Every line from the start of the data through the line containing "The image size is (1568, 776)." should be retyped exactly; the pictures should not.
[[ Data for this task, beginning ]]
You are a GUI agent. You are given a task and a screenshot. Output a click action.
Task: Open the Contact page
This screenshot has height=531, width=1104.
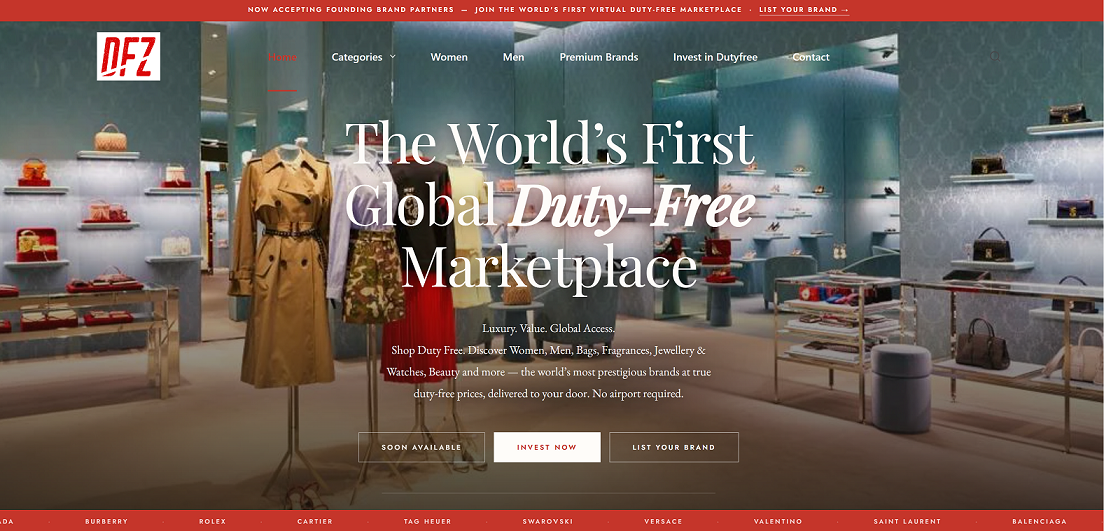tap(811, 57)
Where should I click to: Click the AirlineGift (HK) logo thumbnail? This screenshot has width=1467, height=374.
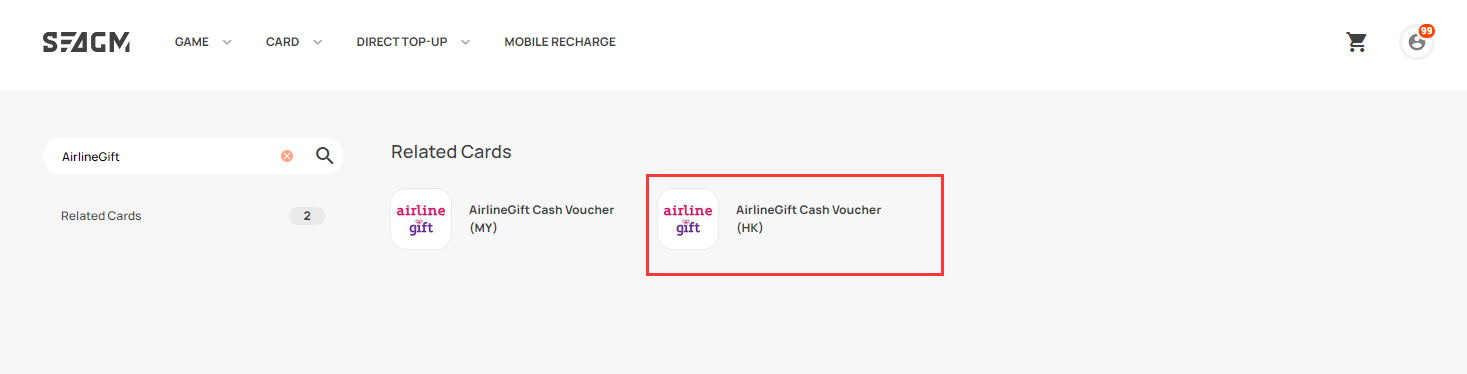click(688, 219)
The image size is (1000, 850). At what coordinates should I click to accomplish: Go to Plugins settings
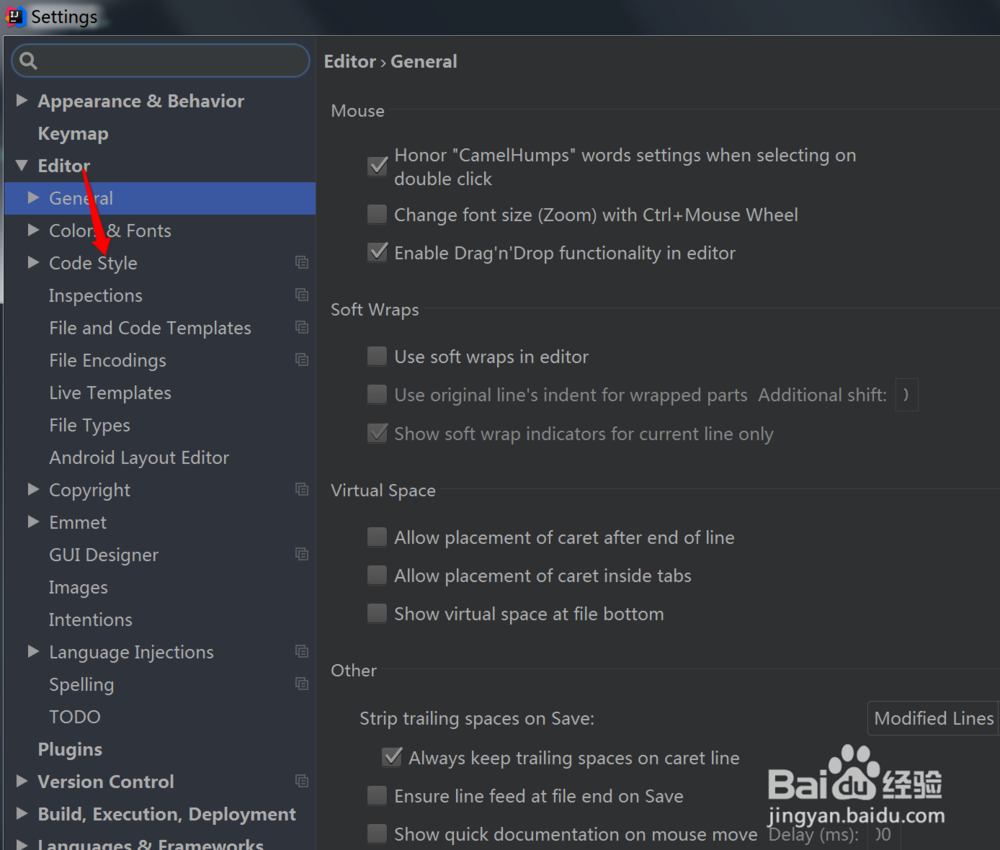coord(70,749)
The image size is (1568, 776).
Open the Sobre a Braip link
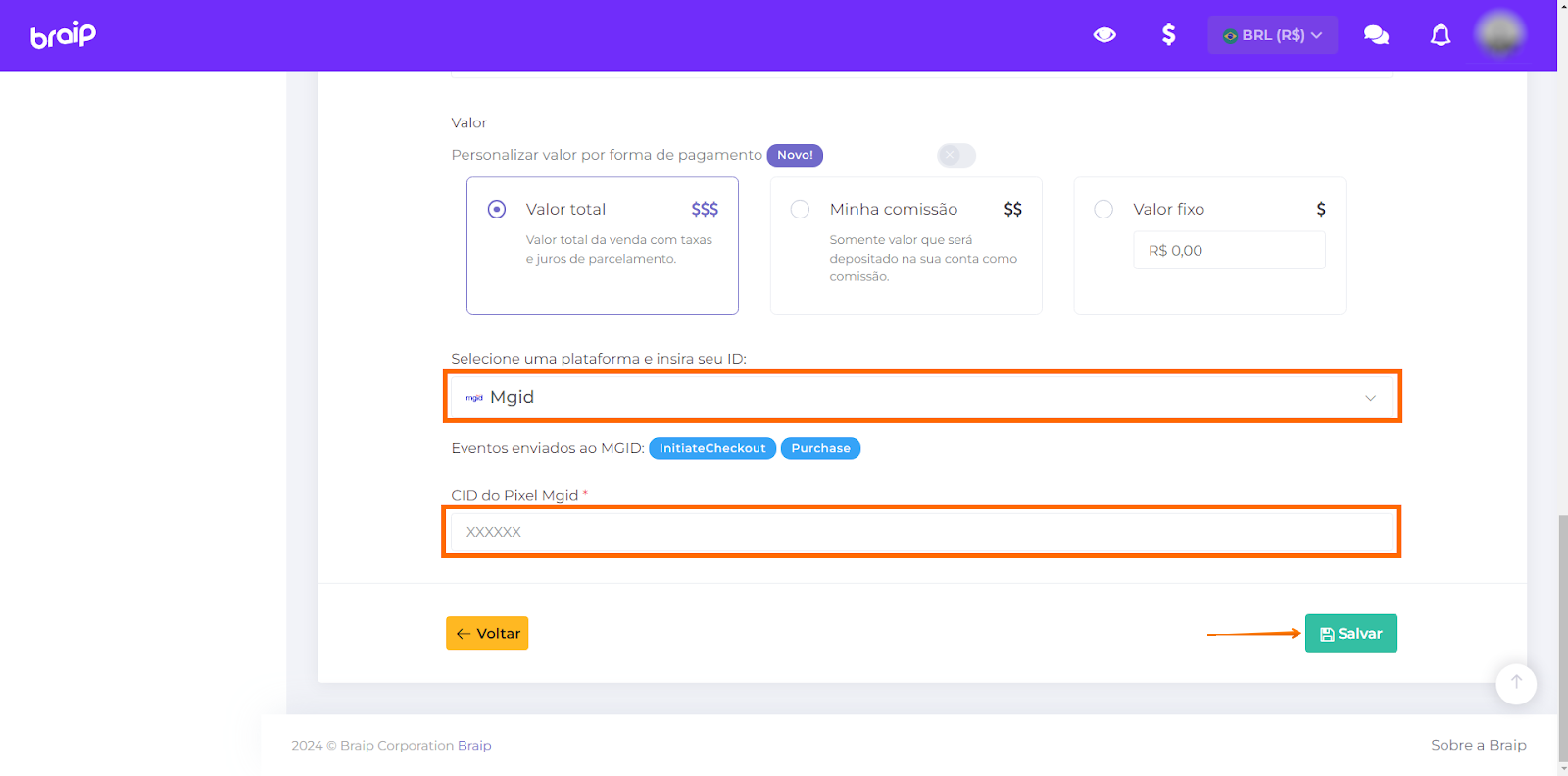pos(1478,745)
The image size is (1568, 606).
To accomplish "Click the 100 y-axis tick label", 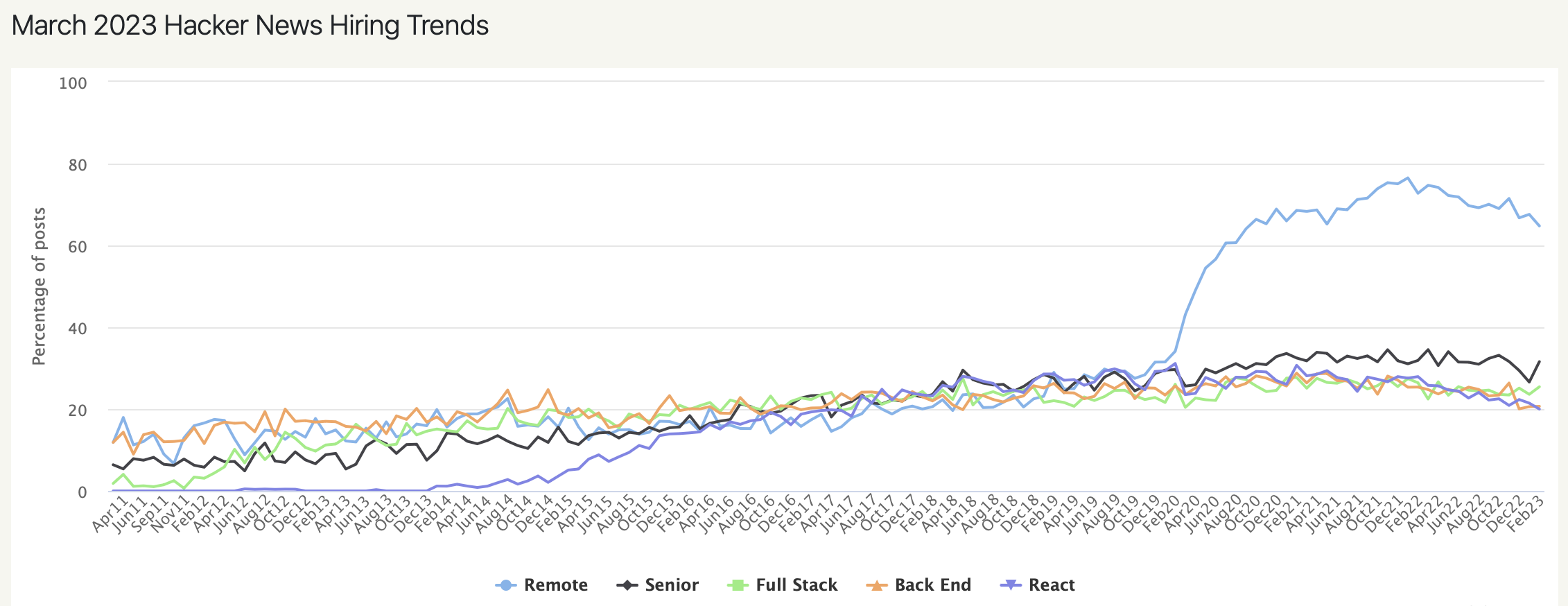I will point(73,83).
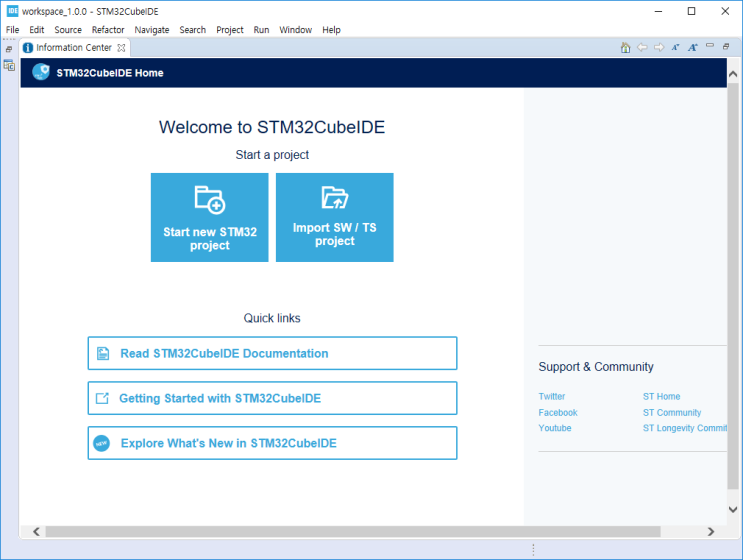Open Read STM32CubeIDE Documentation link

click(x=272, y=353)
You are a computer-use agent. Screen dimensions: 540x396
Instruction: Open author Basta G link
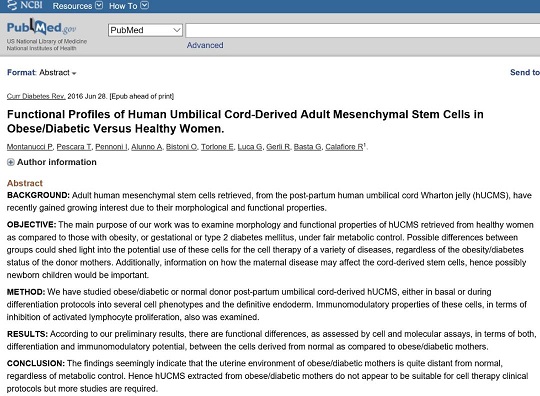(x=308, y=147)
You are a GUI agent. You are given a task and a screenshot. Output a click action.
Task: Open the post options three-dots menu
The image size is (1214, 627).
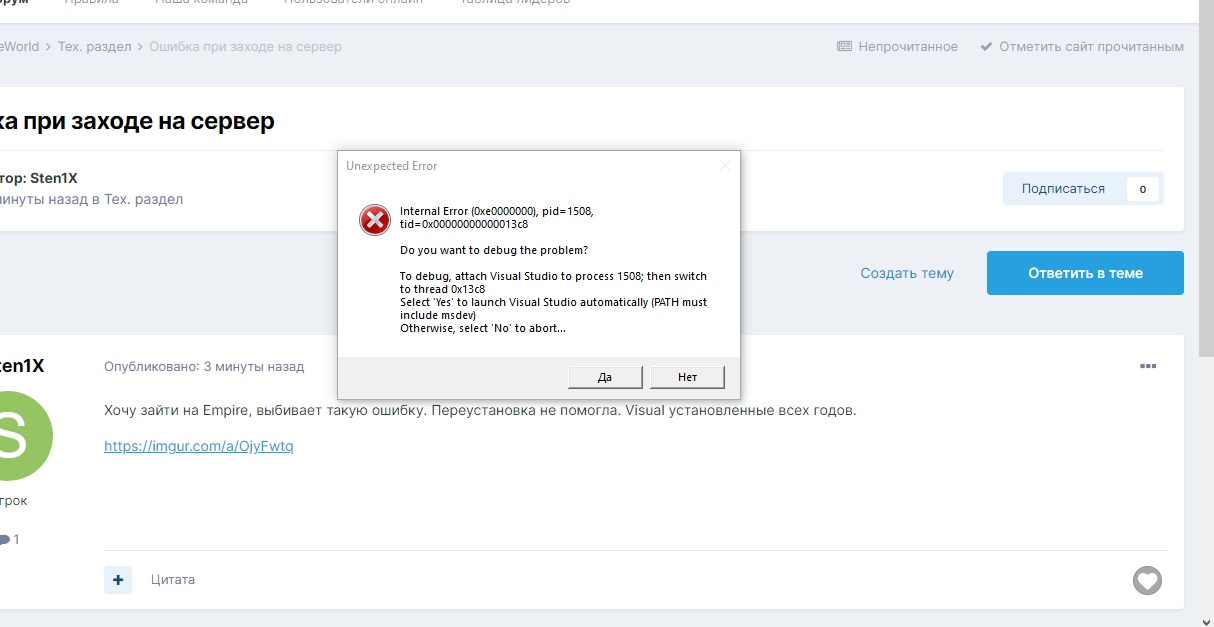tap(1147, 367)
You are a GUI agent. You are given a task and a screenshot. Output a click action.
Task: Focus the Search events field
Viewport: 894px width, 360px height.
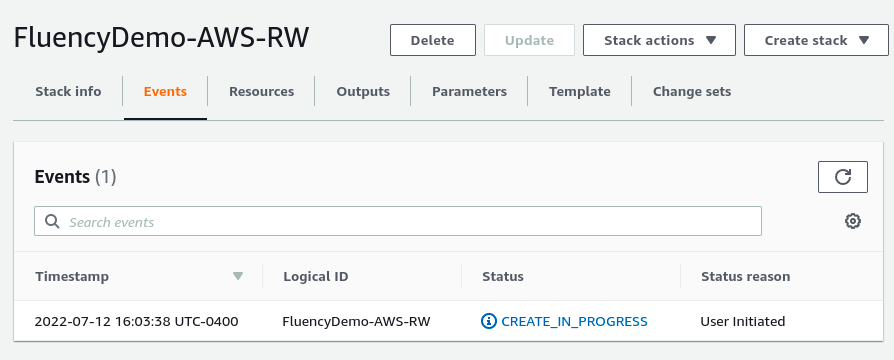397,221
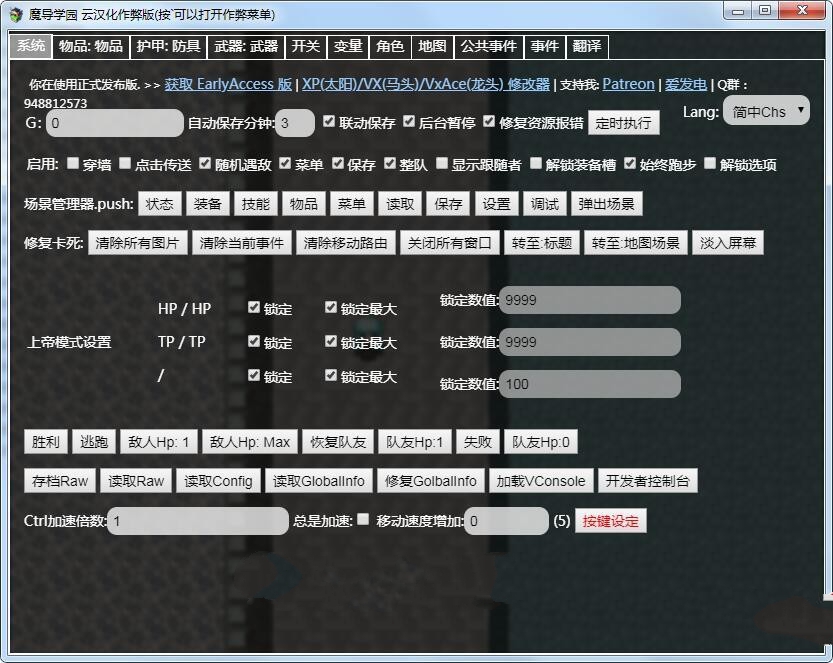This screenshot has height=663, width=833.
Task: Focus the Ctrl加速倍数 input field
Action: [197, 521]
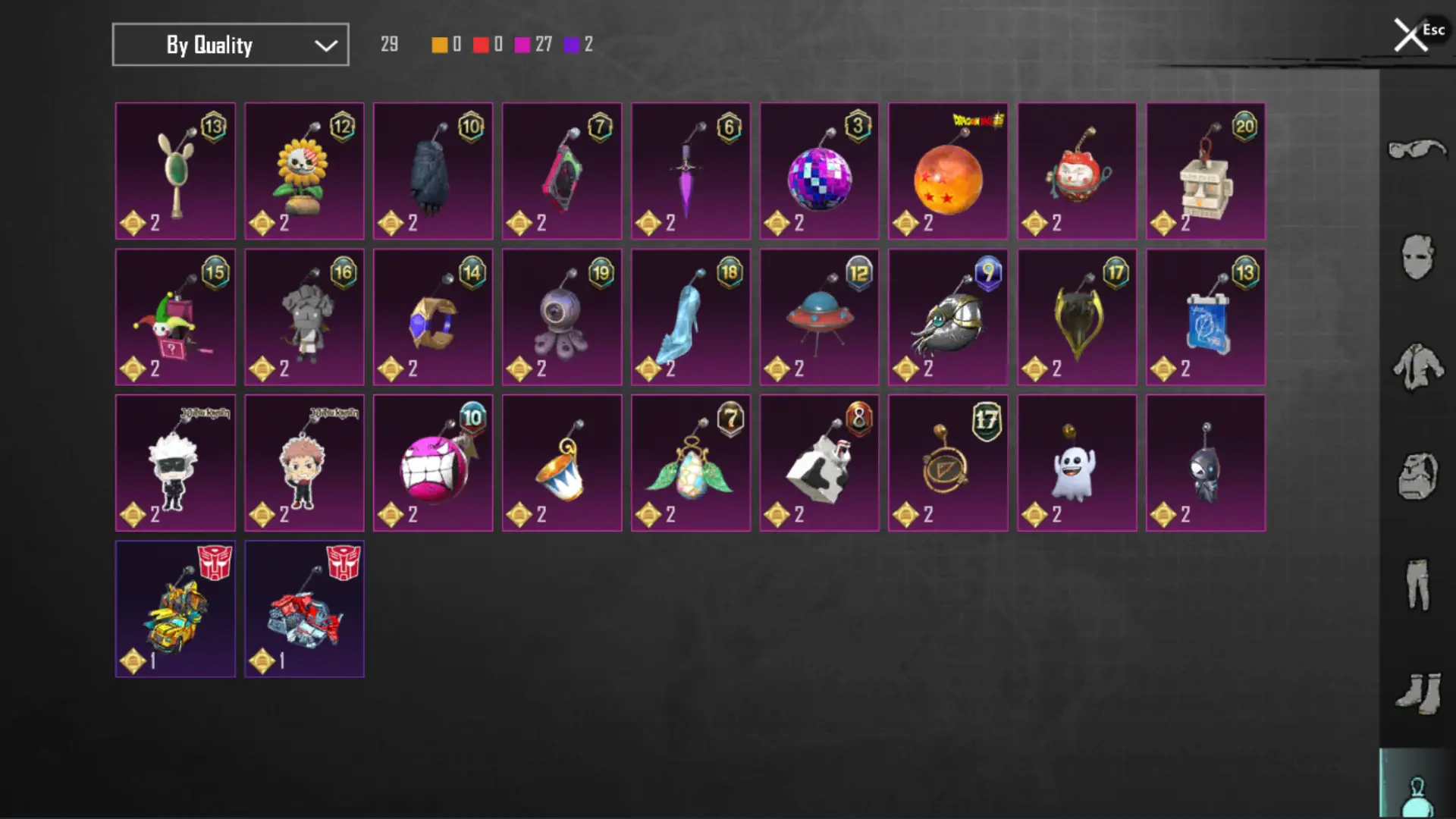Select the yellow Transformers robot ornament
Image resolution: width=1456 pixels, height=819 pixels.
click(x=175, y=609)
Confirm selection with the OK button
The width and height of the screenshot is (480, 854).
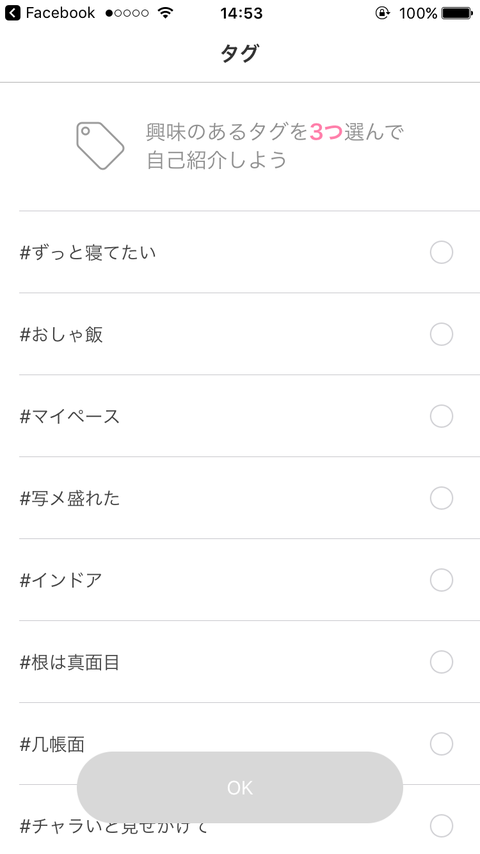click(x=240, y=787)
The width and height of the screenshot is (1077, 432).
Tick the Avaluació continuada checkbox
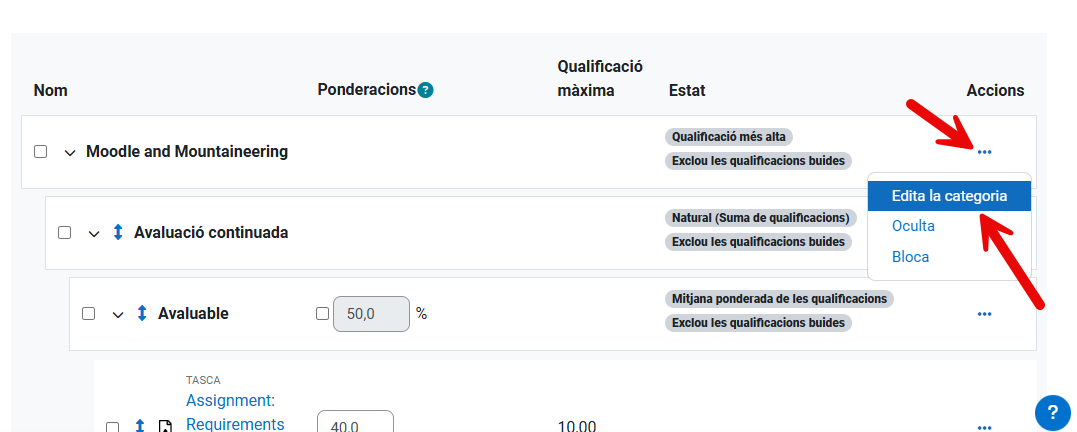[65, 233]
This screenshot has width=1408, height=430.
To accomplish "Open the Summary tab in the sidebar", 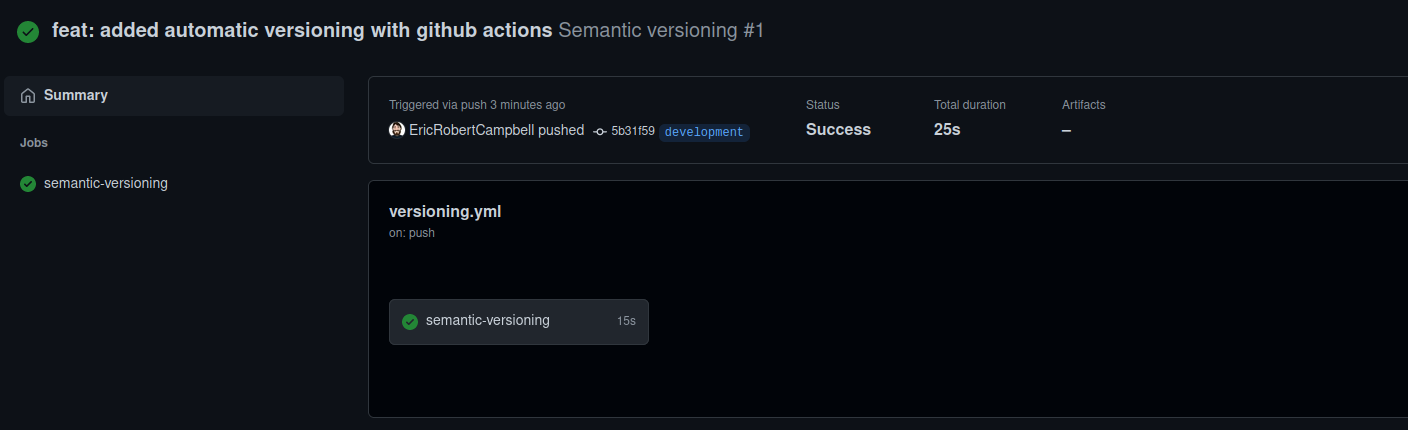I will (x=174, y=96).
[[ Data for this task, end ]]
Your solution -
You are a GUI agent. You are given a task and a screenshot. Output a click action.
Task: Open the Contact page
This screenshot has height=531, width=1104.
tap(811, 57)
Where should I click to: Click the AirlineGift (HK) logo thumbnail? This screenshot has width=1467, height=374.
click(688, 219)
The image size is (1000, 850). At what coordinates should I click to accomplish: Go to Plugins settings
coord(70,749)
The image size is (1568, 776).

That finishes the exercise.